Which lines in the records below contain the word "magnifier"? Extract each of those lines in full.

--- Start Data shown ---

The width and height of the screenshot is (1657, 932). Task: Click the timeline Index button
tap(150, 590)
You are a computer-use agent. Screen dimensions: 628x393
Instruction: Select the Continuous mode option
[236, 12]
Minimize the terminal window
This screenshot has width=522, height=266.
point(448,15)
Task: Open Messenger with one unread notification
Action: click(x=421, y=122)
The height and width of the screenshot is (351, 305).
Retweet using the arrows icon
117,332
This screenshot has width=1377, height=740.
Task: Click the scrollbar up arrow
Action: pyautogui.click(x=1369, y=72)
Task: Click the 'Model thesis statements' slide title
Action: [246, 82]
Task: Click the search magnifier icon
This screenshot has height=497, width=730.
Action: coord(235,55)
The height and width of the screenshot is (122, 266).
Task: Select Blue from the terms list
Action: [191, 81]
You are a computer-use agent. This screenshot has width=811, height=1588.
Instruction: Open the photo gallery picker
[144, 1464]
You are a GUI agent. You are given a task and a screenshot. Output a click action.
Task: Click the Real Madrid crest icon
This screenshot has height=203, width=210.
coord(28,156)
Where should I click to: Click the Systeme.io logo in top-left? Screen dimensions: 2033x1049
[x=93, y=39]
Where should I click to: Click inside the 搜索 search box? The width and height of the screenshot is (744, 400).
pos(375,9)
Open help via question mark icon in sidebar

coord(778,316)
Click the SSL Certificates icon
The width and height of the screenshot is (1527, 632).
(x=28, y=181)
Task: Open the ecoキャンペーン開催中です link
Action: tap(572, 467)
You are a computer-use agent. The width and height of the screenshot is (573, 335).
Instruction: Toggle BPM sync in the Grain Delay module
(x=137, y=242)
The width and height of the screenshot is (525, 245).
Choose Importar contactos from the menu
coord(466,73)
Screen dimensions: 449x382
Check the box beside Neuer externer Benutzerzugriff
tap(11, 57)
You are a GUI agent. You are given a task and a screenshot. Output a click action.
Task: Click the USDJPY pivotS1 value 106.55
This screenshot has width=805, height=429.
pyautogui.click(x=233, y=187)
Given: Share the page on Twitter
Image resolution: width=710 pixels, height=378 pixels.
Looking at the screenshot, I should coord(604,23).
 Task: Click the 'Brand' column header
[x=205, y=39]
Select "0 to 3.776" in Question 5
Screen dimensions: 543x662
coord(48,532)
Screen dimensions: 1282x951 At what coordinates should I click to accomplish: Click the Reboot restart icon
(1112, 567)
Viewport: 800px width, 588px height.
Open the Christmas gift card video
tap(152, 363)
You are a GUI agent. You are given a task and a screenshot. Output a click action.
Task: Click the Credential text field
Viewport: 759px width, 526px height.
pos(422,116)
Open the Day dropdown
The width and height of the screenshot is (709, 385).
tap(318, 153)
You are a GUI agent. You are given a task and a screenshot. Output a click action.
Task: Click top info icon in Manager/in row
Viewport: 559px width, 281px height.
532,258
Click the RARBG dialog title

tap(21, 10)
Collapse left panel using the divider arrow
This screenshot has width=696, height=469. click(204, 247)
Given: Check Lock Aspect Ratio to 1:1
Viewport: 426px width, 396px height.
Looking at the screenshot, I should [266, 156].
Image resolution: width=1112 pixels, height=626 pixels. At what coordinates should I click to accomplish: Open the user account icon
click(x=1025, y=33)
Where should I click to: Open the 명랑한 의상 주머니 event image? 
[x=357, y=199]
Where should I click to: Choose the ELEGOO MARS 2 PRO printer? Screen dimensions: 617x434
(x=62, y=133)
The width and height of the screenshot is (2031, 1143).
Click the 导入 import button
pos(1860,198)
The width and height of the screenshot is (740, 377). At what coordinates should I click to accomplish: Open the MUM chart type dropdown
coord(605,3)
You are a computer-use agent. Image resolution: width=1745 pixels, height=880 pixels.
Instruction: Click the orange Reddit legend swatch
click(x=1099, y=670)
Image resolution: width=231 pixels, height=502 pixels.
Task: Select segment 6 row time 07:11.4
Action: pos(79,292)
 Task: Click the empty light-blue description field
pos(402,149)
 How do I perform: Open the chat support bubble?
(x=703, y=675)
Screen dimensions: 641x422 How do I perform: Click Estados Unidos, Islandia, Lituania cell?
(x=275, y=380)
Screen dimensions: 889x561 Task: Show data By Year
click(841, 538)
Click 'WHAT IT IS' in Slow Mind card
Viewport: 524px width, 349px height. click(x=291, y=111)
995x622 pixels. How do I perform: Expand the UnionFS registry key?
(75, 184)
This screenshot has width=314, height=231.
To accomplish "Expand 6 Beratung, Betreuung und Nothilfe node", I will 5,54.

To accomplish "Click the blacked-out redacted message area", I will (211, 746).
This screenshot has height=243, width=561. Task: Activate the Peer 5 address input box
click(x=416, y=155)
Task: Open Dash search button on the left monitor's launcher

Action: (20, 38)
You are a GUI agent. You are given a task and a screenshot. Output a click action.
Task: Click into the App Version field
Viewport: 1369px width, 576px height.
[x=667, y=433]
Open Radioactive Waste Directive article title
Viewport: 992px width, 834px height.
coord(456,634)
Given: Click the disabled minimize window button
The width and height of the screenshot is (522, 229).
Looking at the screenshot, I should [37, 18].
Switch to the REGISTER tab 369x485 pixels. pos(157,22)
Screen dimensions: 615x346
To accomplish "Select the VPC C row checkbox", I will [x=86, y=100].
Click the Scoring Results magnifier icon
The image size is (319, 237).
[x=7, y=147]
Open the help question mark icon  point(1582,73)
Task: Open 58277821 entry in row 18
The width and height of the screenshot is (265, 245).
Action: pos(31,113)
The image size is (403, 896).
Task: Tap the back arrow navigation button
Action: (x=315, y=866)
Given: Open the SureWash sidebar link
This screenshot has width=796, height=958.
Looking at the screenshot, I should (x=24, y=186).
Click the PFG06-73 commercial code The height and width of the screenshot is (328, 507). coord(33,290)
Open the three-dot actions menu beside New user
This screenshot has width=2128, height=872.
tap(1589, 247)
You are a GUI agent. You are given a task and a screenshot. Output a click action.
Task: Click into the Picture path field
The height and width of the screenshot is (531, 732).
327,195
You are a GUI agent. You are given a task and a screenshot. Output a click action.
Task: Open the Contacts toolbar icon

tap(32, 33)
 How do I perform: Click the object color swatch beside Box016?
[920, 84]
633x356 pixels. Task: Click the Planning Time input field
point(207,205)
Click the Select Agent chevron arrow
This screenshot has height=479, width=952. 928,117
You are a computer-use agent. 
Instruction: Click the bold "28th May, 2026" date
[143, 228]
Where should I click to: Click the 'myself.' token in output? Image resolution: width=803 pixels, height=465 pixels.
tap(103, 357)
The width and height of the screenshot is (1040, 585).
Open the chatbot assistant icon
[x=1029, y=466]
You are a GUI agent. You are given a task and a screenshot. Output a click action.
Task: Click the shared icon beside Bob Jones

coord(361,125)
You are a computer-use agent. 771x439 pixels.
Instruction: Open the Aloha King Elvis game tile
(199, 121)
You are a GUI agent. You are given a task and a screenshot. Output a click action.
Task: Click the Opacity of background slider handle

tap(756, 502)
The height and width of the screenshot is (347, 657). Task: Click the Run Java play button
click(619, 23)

--- End Data shown ---

#### Output of the exercise:
Task: Click the search magnifier icon
Click the Scoring Results magnifier icon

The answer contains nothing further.